TEXTE FOURNI:
Faut d’abord distinguer gaffes involontaires (innombrables) et gaffes volontaires (infiniment minoritaires) : si Vincent Kompany shoote bêtement à côté du ballon, on peut difficilement dire qu’il était à 100 % de ses possibilités, ce n’est pas pour cela qu’il l’a fait exprès ! Ensuite, quand c’est volontairement que tu ne joues pas à 100 %, quand tu ne joues pas pour gagner, voire quand tu joues pour perdre, faut distinguer le faire pour du fric et pas pour du fric. Quand ce n’est pas pour le fric, il y a trois cas de figure : tu veux faire chier, tu veux faire plaisir, ou tu as la trouille. Exemples…

1° Tu en gardes sous la pédale pour emmerder l’entraîneur qui t’a laissé moisir 80′ sur le banc, ou pour qu’une nouvelle défaite précipite son limogeage : tu es caractériel ou minable, mais pas vénal !

CONSIGNES ET EXERCICES:
• A. D'après le texte fourni, quels sont les trois cas de figure lorsqu'un joueur ne joue volontairement pas à 100 % sans que ce soit pour l'argent ?
• B. Rédigez la suite du texte fourni sur les raisons pour lesquelles un footballeur ne joue pas à 100 %, en reprenant après sa dernière phrase.

BLOC DE DONNÉES:
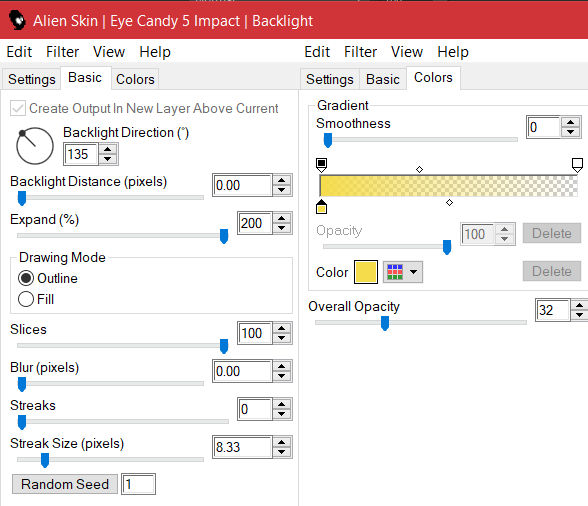
Task: Increase the Expand percent spinner value
Action: click(x=282, y=219)
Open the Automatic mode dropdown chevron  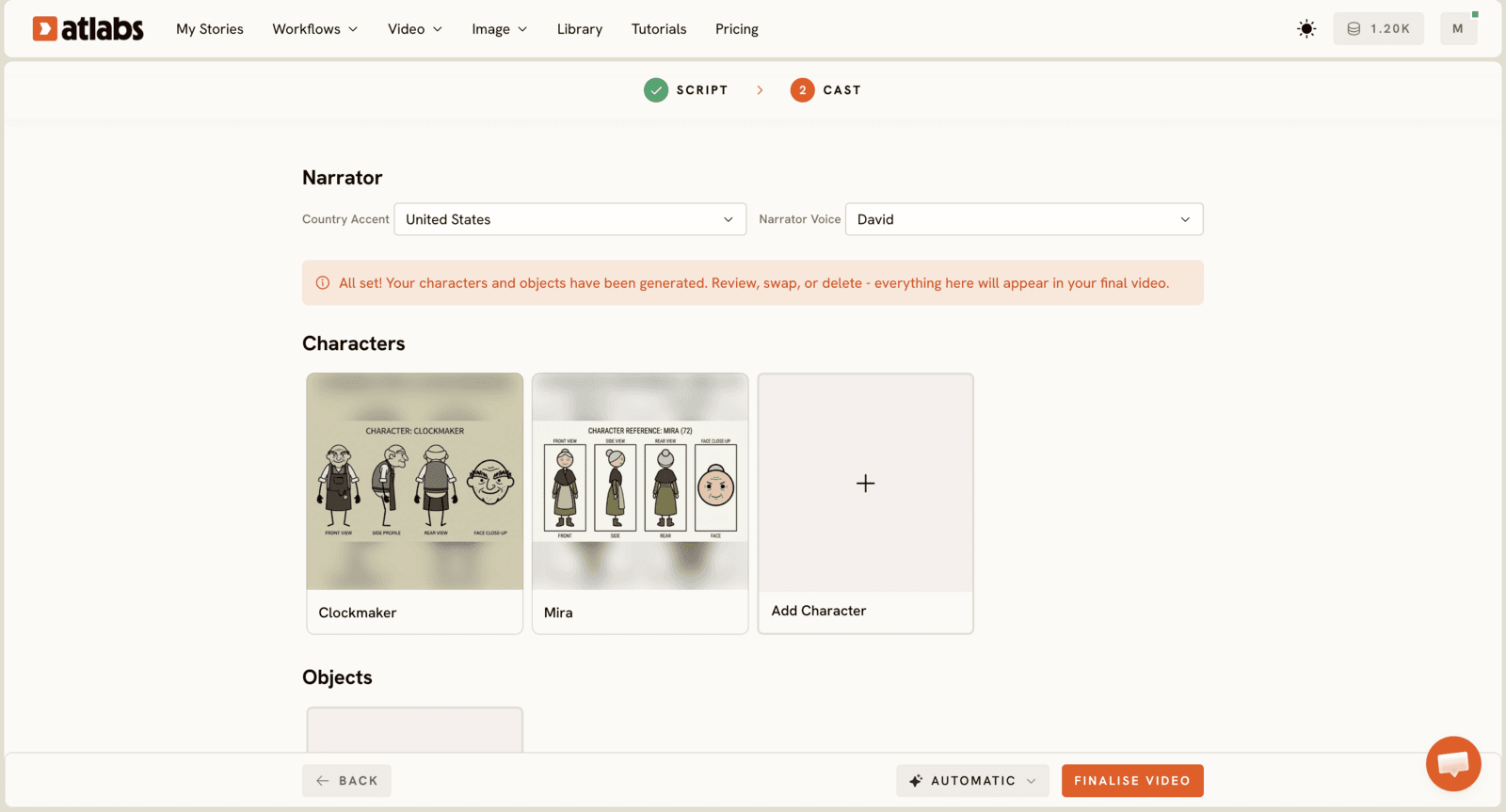click(x=1032, y=781)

RÉPONSES ATTENDUES:
• A. Il veut faire chier, il veut faire plaisir, ou il a la trouille.

• B.
2° Tu joues en faisant semblant, parce que le championnat n’a plus d’enjeu pour ton équipe mais seulement pour l’équipe adverse, au sein de laquelle évoluent des ex-équipiers, des potes que tu aimes (soit qui ont procédé à un délicat chantage affectif, soit qui ne t’ont même rien demandé) et auxquels tu voudrais éviter la tristesse d’une relégation : tu es fidèle en amitié et sommaire dans tes raisonnements, mais pas vénal !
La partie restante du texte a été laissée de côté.